### [Work to do]
Please list the three polysyllabic rhymes by Lorenz Hart that the review below cites right after describing him as "incredibly clever and uniquely sad."

### [Reading text]
::::
The Jews who made America sing: Virtues of ‘A Fine Romance’ far outweigh its flaws

May 15, 2014

By Matthew E. Milliken
May 15, 2014

A Fine Romance: Jewish Songwriters, American Songs is a strange gem of a book. This entertaining work by poet David Lehman is a hybrid. Most of the relatively slender volume — the main text runs 222 pages, followed by a timeline and end notes (but no index, alas) — chronicles the lives and work of Jewish-American composers and lyricists who enjoyed huge success from the 1920s through the early 1960s.

Lehman appreciates the work of these musicians on multiple levels. For instance, he praises this clever couplet from Lorenz Hart’s “Mountain Greenery”:

While you love your lover let 
Blue skies be your coverlet.

The “incredibly clever and uniquely sad” Hart, Lehman writes, also hit upon such polysyllabic rhymes as Yonkers–conquers, Crusoe–trousseau, and “sing to him”–“worship the trousers that cling to him.”

But just as importantly, Lehman puts the compositions in their social and artistic context. Take, for instance, this consideration of Jerome Kern and Oscar Hammerstein II’s 1927 hit, Show Boat:

When the show opened, at the end of the year in which Charles Lindbergh flew solo across the Atlantic and Babe Ruth hit sixty home runs, it marked the emergence of the Broadway musical as a popular art form that would generate material for several other art forms (jazz, popular vocals, big band music) and would meet criteria set by drama and music critics on the one hand and by the ticket-paying public on the other. Show Boat was the consummate blending of narrative and song, the plot neither fatuous nor absurd, the score full of marvelous tunes that could be abstracted from their dramatic context for dancers to dance to and singers to sing. There are no fewer than five romantic couples in the plot. Two of the relationships fail; spouses desert heartbroken mates. When Julie, the leading lady of the show boat troupe, is revealed to have Negro blood, the consequences are nasty, and neither her marriage nor her vocation can survive the shock of the injustice. This was grown-up stuff — proclaiming love at first sight, vows of eternal fealty, and the efficacy of fantasy, and then proceeding to debunk these very central tenets of Broadway musical romance. I have seen Show Boat performed many times, and I love it the way gangsters in a Brian de Palma movie love Puccini arias. I cry shamelessly. Cotton Blossom, Captain Andy, only make-believe. Fish gotta swim, birds gotta fly. There’s an old man called the Mississippi. Life upon the wicked stage ain’t ever what a girl supposes. Why do I love you? Because he’s just my Bill.

Here we also see the other major component of this book: Lehman’s personal associations and memories, which often charm but sometimes puzzle.

The problem is not how Lehman writes, nor his subject; it is his mixing of fact and fiction. Quoting Mark Twain’s Huckleberry Finn, Lehman calls A Fine Romance “mostly a true book, with some stretchers.” The exaggerations and/or inventions, he notes, “occur principally in the narrator’s autobiography and in accounts of his relatives and friends.”
::::
### [Given data]
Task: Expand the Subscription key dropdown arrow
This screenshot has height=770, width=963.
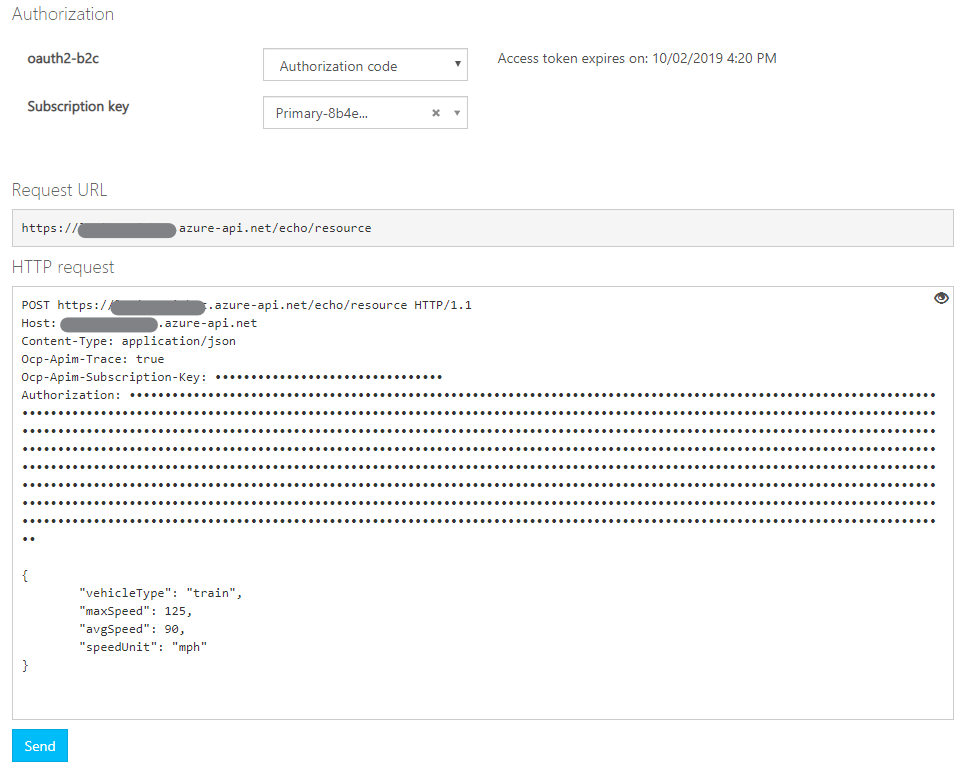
::::
### [Task result]
- Yonkers–conquers
- Crusoe–trousseau
- "sing to him"–"worship the trousers that cling to him"